A Raúl le habían detectado una anomalía casi imperceptible en el lóbulo temporal. Algo que no suponía ningún riesgo para su vida y algo completamente desconocido hasta entonces por la ciencia médica. No se sabía si alguna cirugía podría ayudar en la recuperación de la audición ni se sabía de ninguna prescripción farmacológica ni terapia que pudiera producir efectos positivos en la anomalía. Sea como fuere, Raúl se había cansado de ir de mano en mano como un ratoncillo de laboratorio con el que se experimenta y decidió que prefería ese semisilencio antes que sentirse con su cerebro bajo la lente de un microscopio. Trató de hacer la vida de antes, aunque ya le resultaba imposible.

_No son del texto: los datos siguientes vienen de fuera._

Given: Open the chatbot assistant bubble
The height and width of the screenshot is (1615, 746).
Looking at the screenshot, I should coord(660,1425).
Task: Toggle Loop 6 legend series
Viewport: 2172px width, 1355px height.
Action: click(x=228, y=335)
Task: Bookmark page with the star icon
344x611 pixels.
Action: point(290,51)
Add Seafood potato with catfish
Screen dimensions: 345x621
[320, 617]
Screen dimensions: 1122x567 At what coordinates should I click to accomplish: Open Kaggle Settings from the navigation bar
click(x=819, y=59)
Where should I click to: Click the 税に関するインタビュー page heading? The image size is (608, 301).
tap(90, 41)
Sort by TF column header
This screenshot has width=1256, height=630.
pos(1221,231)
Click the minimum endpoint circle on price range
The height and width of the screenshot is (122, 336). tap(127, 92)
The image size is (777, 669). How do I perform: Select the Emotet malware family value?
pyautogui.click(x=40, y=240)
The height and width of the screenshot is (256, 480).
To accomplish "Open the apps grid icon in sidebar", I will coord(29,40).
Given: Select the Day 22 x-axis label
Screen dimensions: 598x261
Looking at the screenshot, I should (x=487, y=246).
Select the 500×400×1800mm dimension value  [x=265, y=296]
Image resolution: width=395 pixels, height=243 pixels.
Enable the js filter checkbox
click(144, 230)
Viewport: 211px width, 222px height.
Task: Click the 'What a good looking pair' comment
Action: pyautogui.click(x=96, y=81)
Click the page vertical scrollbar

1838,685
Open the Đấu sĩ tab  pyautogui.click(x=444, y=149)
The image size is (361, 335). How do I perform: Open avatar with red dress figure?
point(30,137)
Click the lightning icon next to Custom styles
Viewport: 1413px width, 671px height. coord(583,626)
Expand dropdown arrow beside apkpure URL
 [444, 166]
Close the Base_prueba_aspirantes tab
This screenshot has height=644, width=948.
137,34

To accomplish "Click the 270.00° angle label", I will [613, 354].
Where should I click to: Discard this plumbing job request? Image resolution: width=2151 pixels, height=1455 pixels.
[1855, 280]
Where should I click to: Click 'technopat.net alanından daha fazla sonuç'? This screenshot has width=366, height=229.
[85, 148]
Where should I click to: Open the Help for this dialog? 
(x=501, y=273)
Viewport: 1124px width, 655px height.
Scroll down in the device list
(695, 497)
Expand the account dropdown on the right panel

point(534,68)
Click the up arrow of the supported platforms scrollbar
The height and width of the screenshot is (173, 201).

En su nueva vida, Raúl tenía el placer del silencio. Tantas veces había pensado en que ojalá no tuviera orejas para escuchar las tonterías que algunos no paraban de decir, y ahora se había salido con la suya. Ahora sus oídos quedaron libres de esas memeces y absurdos. Escapó de las redes sociales donde la gente seguía diciendo estupideces por escrito, desapareció y encontró cierta felicidad en el silencio. Su sentido mermado se desarrolló de otra manera y experimentó el placer de sonidos a los que antes no había dado relevancia. El mundo se había convertido en una sinfonía de ruidos naturales y artificiales que se ensamblaban en su mente con gran belleza. Pero. Con el paso de los meses, Raúl sintió que la ausencia de voces amigas y amadas era demasiado pesada. Tantas canciones instrumentales donde recordaba las partes vocales, tantos tequieros ya nunca susurrados en su oído, tantas conversaciones como árboles invernales despojados de su fronda, diálogos esqueléticos.

Y sucedió un día que, al acercarse a la parada del autobús que le llevaba hasta su casa, las voces humanas volvieron a anidar en sus oídos. Pareció que se atenuaba el ruido del tráfico al ser ocupado ahora por las voces de unos jóvenes que parloteaban sobre sus cosas mientras esperaban al transporte o por las de una pareja que va pasando y parece que hablan de algo del colegio de su hija. Raúl no da crédito. ¿Es posible que se haya corregido la anomalía en su lóbulo temporal? Ahora incluso no le importaría que alguien dijera alguna idiotez. Pero en lugar de eso, al subir al autobús y alejarse de la parada, vuelve el silencio selectivo y desaparecen las voces humanas. El tráfico de fuera y los ruidos del vehículo son ahora los únicos sonidos. Una abuela habla con su nieto, sentados al lado de Raúl, pero él solo ve cómo mueven los labios. Ningún sonido sale de sus bocas. Al llegar a la soledad de su hogar, Raúl tiene ganas de escribir. Enciende su portátil y comienza un relato, quizás sobre algo que cree haber soñado, donde cuenta la historia de Eloísa Pearce.

      Había en el barrio de los Pintores, en el 5º piso del número 14 de la plaza Rembrandt, una mujer extraordinaria llamada Eloísa Pearce que tenía el don singular de escuchar los pensamientos de otras personas expresados por ellas mismas con sus propias palabras.